[Bioc-sig-seq] Extracting DNA sequences from BSgenome.Mmusculus.UCSC.mm9_1.3.11

[Ivan Gregoretti]

Hi Hervé,


> With BSgenome 1.12.1 (release) and 1.13.5 (devel) you can now do:
>
>  myseqs <- data.frame(
>    chr=c("chrY", "chr1", "chr2", "chr3", "chrY", "chr3", "chr1", "chr1"),
>    start=c(NA, -40, 8510201, 4920301, 30001, 9220500, -2804, -30),
>    end=c(50, NA, 8510220, 4920330, 30011, 9220555, -2801, -11)
>  )
>
>  library(BSgenome.Mmusculus.UCSC.mm9)
>
>  > getSeq(Mmusculus, myseqs$chr, myseqs$start, myseqs$end)
>  [1] "GATCCAAAACACATTCTCCCTGGTAGCATGGACAAGCAACATTTTGGGAG"
>  [2] "TTCTGTAAAGAATTTGGTATTAAACTTAAAACTGGAATTC"
>  [3] "ACGACTATAAAAACCTTTAG"
>  [4] "CATACAATAATTGTGGGGGAACTTCAAAAC"
>  [5] "ATCTTAATCAC"
>  [6] "CAGTAGTGGCGTACACCTTTAATCCCAGCACGTGGTAGGCAGAGGCAGATGGATTT"
>  [7] "ATGA"
>  [8] "AATTTGGTATTAAACTTAAA"
>
> to extract multiple subsequences from multiple chromosomes at once.
> (Note support for NAs and negative start or end.)
>

So, getSeq is vectorised now. Great. That addresses a very common use of getSeq.


>
> Hopefully this time you won't get hit by the infamous bug you reported
> earlier (BTW anything new on that front?

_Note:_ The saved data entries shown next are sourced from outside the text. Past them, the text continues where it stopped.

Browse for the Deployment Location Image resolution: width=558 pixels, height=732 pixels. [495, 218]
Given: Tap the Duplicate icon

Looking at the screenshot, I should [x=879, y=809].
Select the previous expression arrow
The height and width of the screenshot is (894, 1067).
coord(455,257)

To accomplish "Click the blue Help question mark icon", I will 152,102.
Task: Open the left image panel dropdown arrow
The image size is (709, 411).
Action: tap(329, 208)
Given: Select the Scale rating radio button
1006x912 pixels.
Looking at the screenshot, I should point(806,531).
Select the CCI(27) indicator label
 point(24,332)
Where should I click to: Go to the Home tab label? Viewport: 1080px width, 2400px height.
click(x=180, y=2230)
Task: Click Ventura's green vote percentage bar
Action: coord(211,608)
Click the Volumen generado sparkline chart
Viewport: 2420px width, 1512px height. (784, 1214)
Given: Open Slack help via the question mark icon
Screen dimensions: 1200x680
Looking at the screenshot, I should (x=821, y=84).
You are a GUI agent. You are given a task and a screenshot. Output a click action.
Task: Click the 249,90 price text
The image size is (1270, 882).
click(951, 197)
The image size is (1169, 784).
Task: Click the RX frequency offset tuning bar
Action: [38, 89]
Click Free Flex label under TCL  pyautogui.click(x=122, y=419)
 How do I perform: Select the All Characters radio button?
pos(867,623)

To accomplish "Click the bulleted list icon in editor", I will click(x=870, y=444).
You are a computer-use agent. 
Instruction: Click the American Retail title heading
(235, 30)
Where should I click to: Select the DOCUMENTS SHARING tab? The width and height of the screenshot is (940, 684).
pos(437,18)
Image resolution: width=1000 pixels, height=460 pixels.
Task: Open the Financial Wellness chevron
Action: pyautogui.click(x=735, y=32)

Were you able to reproduce it?
> Thanks).
>

Bug? Last time I was in real trouble I solved my problem with
Michael's suggestions on the use of RangedData. But that was a feature
rather than a bug. Bottom line, I stick to RangedData now because it
is relatively easy to manipulate it.

Thank you,

Ivan


Ivan Gregoretti, PhD
National Institute of Diabetes and Digestive and Kidney Diseases
National Institutes of Health
5 Memorial Dr, Building 5, Room 205.
Bethesda, MD 20892. USA.
Phone: 1-301-496-1592
Fax: 1-301-496-9878